Stored data entries:
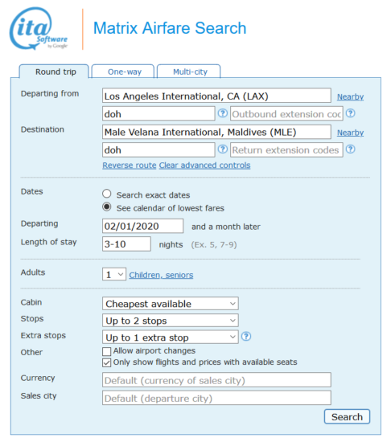The width and height of the screenshot is (391, 442).
Task: Click the Departing date input field
Action: tap(142, 226)
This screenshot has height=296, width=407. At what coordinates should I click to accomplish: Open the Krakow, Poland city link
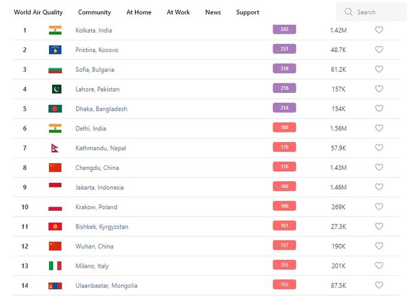(x=96, y=207)
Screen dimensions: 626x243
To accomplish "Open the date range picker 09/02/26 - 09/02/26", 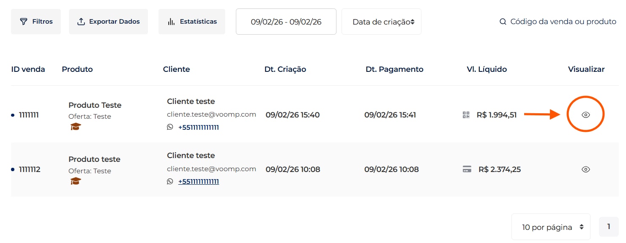I will coord(286,22).
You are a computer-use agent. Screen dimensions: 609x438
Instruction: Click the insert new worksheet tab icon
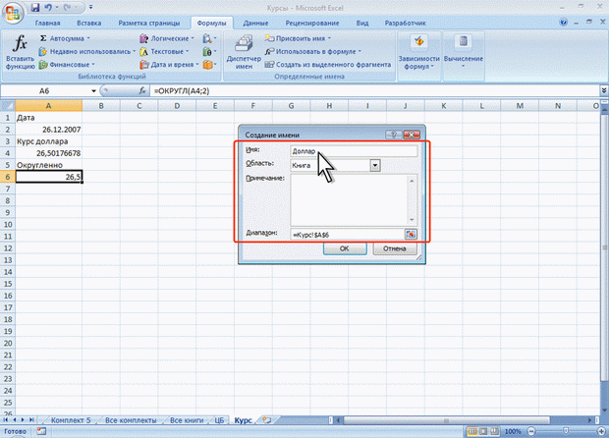coord(266,419)
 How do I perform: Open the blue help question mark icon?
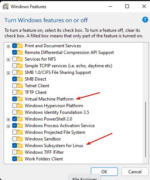(145, 20)
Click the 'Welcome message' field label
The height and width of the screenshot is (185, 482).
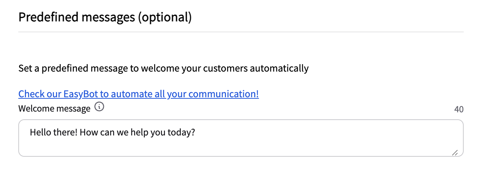[x=54, y=109]
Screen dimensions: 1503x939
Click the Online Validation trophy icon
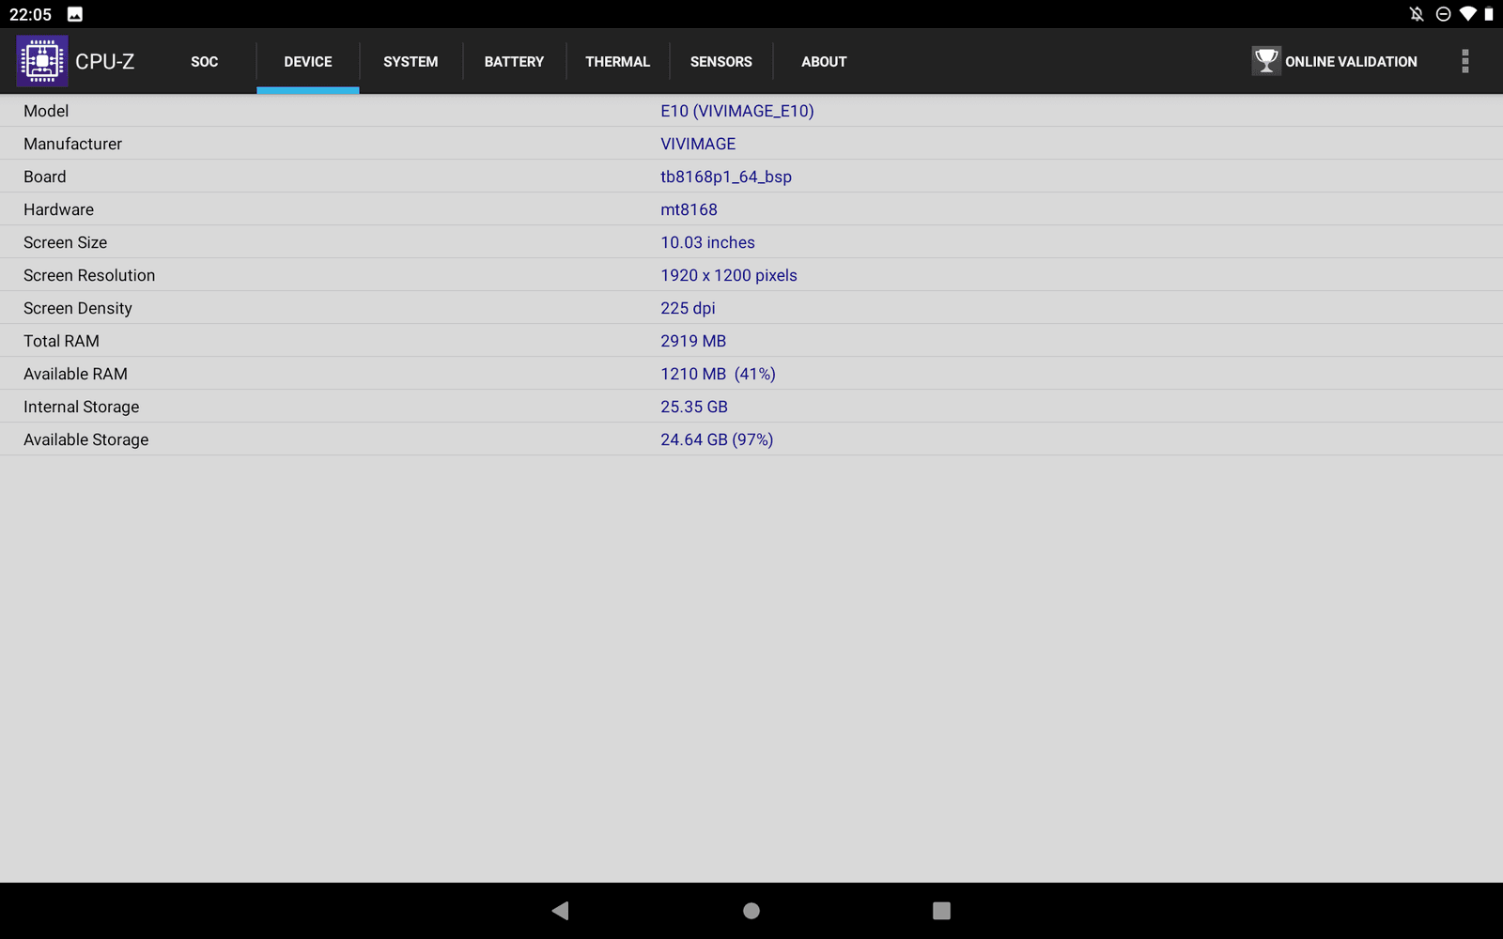1265,61
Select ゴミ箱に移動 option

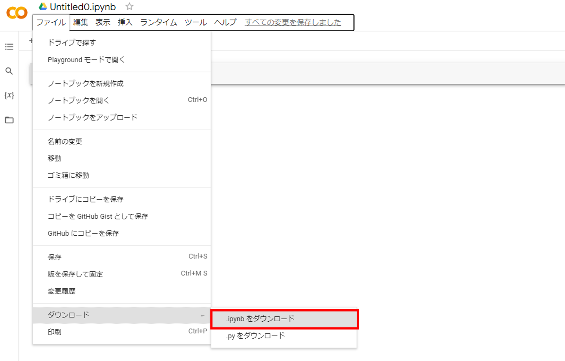[x=68, y=176]
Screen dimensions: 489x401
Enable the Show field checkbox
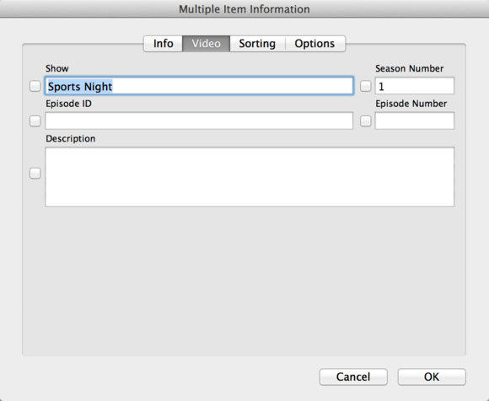(35, 86)
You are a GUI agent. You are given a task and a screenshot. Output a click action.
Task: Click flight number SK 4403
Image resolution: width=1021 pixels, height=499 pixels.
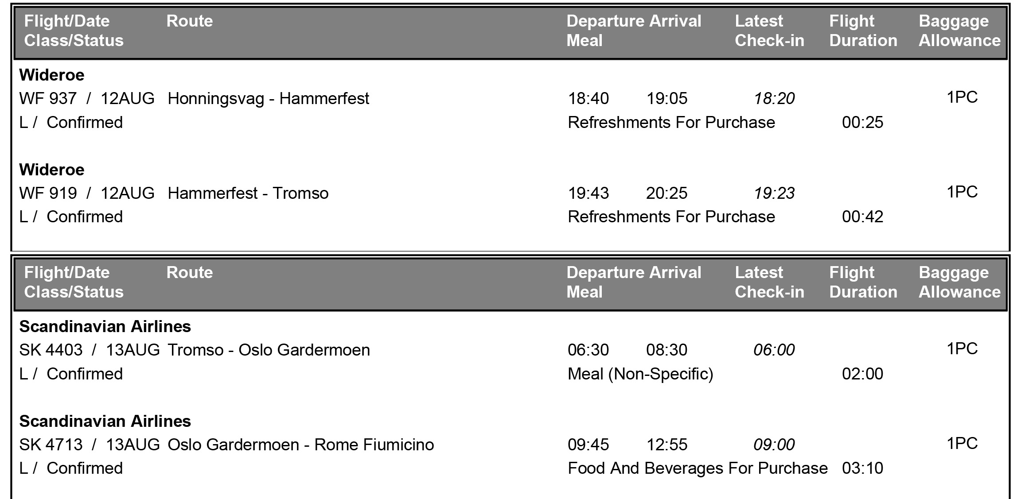click(51, 350)
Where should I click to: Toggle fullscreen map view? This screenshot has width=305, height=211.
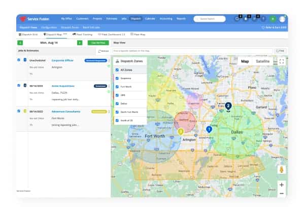click(282, 61)
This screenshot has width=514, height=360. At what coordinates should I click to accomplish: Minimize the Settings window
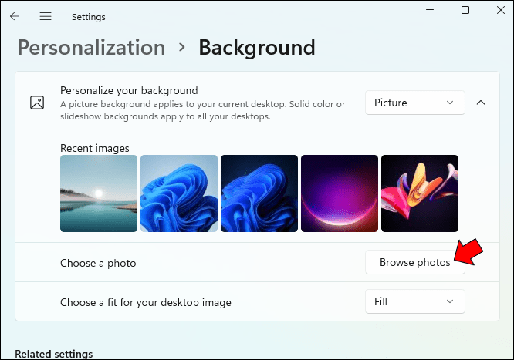click(x=429, y=10)
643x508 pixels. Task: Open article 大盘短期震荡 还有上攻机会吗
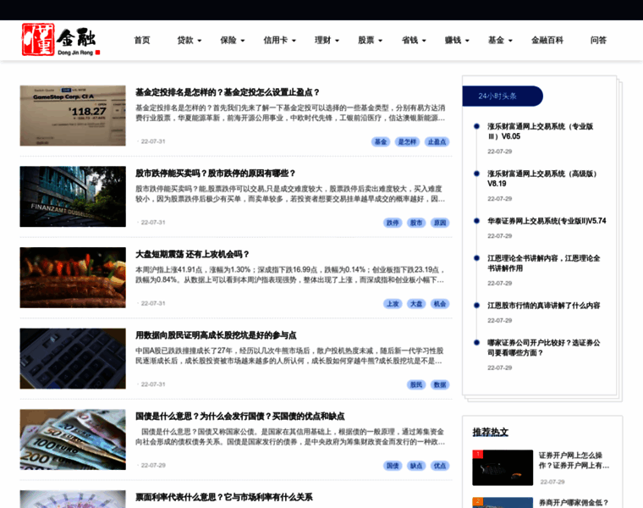tap(193, 254)
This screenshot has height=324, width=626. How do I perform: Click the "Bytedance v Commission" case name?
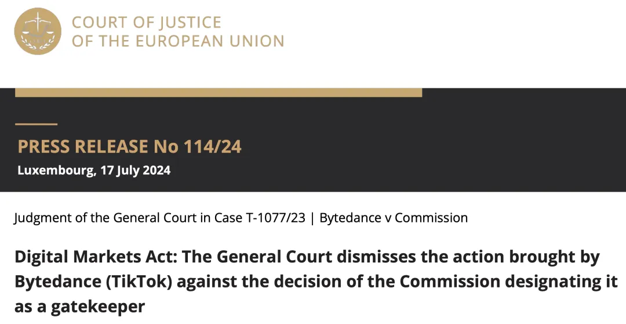point(394,218)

» Work required:
Wherever a line in the entries holds "agent", copy that line.

» Exercise solution:
You are a computer-use agent. Screen dimensions: 609x438
You are a GUI agent. You are given a task and a screenshot. Output a click action.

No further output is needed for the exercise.